Эта сторона дела может быть забыта, не быть центральной точ­кой философского внимания при таком, в общем, нормальном, доб­ром и бурном развитии. Скажем, в XVII веке и в XVIII веке то, что я сейчас говорю, не требовало специального разговора, а казалось само собой разумеющимся. Но к ХХ веку мы как раз накопили до­вольно значительный опыт, который я потом буду объяснять как опыт экстремальных ситуаций, пограничных ситуаций, или край­них ситуаций, в котором вес массового социального бытия и идео­логического бытия для человека стал громадным; мы не замечаем атмосферного давления: над нами есть столб воздуха, а мы не чув­ствуем его и не знаем, но очевидно, что при каких-то его измене­ниях люди осознают, отдают себе отчет, что он существует, что он давит на нас. В ХХ веке при появлении и разрастании массовых форм поведения, при появлении того феномена, о котором я гово­рил в терминах массового человека, при появлении полого чело­века, то есть пустого внутри, мы не знаем даже, как применить понятие личной ответственности. Я приводил пример с Нюрн­бергским процессом, который нашу мысль занимает не столько тем, что там перед нами фигурировали преступники, на совести которых миллионы человеческих жизней (хотя, конечно, это су­щественно), а нам как философам интересно то, что мы, имея тра­диционный набор юридических понятий, не можем установить,
ЛЕКЦИЯ 7
(...)* Чтобы понять людей, мы можем взять их как представи­телей массовых процессов. Например, писатель как представитель свободных профессий в буржуазном обществе по нашей класси­фикации (не очень, кстати, точной, но это сейчас не важно) есть представитель мелкой буржуазии, и что-то мы можем понять в нем как представителе мелкой буржуазии. Когда мы ставим вопрос так, мы понимаем, что где-то, в каком-то конечном пункте, мы, как я говорил в прошлый раз, должны перевернуть этот вопрос и за­даться таким вопросом: хорошо, Флобер — мелкий буржуа, но по­чему не каждый мелкий буржуа — Флобер? Тогда ответ у нас простой (пока простой, потому что дальше мы будем вдаваться в более сложные вещи, разбирая экзистенциальную теорию), и он состоит в том, что Флобер нам интересен как некто совершивший индивидуацию, то есть нечто, что невыводимо из того факта, что он принадлежит к социальной массовой категории, называемой «мелкая буржуазия».
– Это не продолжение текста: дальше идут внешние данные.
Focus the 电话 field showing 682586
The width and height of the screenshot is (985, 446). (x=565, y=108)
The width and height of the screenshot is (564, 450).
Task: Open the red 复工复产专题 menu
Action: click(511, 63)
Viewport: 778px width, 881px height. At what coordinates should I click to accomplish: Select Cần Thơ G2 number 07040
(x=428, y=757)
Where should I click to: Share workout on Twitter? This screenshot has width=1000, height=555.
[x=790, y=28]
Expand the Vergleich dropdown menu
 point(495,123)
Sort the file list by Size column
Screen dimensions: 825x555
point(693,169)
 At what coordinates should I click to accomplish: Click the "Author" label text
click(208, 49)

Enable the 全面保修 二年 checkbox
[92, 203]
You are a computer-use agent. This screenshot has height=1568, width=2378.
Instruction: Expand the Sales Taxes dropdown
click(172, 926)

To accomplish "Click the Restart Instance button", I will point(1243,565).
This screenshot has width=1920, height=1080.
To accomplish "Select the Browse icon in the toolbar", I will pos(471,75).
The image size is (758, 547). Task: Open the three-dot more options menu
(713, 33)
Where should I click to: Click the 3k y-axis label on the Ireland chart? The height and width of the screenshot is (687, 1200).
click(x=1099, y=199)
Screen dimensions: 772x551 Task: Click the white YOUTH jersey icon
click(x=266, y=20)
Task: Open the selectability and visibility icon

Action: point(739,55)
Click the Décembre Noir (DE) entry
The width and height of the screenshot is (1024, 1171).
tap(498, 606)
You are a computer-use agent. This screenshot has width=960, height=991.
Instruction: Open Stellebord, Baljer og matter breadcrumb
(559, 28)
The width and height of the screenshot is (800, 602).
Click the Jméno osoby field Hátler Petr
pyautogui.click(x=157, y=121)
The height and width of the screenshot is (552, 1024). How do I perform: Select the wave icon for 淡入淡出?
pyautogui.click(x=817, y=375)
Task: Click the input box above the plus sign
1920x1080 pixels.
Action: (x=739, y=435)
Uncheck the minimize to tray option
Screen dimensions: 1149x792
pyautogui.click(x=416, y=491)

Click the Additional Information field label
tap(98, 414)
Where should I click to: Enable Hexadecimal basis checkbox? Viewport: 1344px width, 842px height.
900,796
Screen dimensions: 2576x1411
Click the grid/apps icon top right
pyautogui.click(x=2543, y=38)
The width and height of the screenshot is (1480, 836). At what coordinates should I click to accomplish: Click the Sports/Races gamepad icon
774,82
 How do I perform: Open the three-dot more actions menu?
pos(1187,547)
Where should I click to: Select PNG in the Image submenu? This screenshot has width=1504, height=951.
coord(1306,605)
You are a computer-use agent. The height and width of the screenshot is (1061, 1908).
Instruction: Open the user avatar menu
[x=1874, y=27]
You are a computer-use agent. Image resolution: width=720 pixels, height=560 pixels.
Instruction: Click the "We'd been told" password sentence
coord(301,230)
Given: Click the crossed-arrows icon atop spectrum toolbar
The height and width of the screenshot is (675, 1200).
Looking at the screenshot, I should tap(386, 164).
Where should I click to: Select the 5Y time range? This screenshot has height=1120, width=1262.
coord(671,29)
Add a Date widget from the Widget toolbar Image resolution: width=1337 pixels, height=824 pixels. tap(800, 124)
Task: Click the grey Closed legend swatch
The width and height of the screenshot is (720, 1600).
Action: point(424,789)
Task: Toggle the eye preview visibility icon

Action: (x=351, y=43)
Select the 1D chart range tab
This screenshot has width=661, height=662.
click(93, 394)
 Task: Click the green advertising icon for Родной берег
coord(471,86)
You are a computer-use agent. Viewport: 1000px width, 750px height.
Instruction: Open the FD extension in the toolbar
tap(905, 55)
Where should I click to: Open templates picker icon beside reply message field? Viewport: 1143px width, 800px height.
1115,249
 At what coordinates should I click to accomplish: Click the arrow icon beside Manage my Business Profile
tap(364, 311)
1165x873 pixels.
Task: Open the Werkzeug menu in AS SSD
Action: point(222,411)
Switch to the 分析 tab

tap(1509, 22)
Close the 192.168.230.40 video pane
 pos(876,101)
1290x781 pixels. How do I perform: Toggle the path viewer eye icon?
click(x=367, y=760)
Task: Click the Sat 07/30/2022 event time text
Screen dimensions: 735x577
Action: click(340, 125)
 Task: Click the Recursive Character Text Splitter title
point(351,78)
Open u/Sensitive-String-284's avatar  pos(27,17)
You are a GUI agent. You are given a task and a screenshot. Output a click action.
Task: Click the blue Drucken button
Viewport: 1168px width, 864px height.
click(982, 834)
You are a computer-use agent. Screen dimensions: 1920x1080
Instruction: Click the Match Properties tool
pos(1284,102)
Я ввел довольно важную вещь: мы называем индивидуацией нечто такое, что невыводимо из массового социального бытия. «Индивидуация» — термин, позволяющий нам рационально, то есть концептуально, говорить о том, о чем мы не могли бы иначе говорить концептуально и рационально, потому что мы не можем получить результат аппаратом анализа социального бытия: скажем, применяя классовый анализ (а он применим к массовым социаль­ным явлениям), мы не можем понять феномен Флобера. Мы должны понимать его как мелкого буржуа, но неминуемо придем к пункту, в котором зададимся вопросом: а собственно говоря, ведь не каж­дый мелкий буржуа — Флобер. Тогда, значит, мы не поняли Фло­бера. То, что мы не поняли, этот остаток, и обозначается понятием «индивидуация». Это одновременно и понятие, и предмет интереса, и рассуждений, и размышлений, или, иными словами, это предмет, к которому сместилось внимание современной европейской фило­софии. Почему оно сместилось сюда? Это очень интересные об-
* Знаком (...) отмечены обрывы аудиозаписи.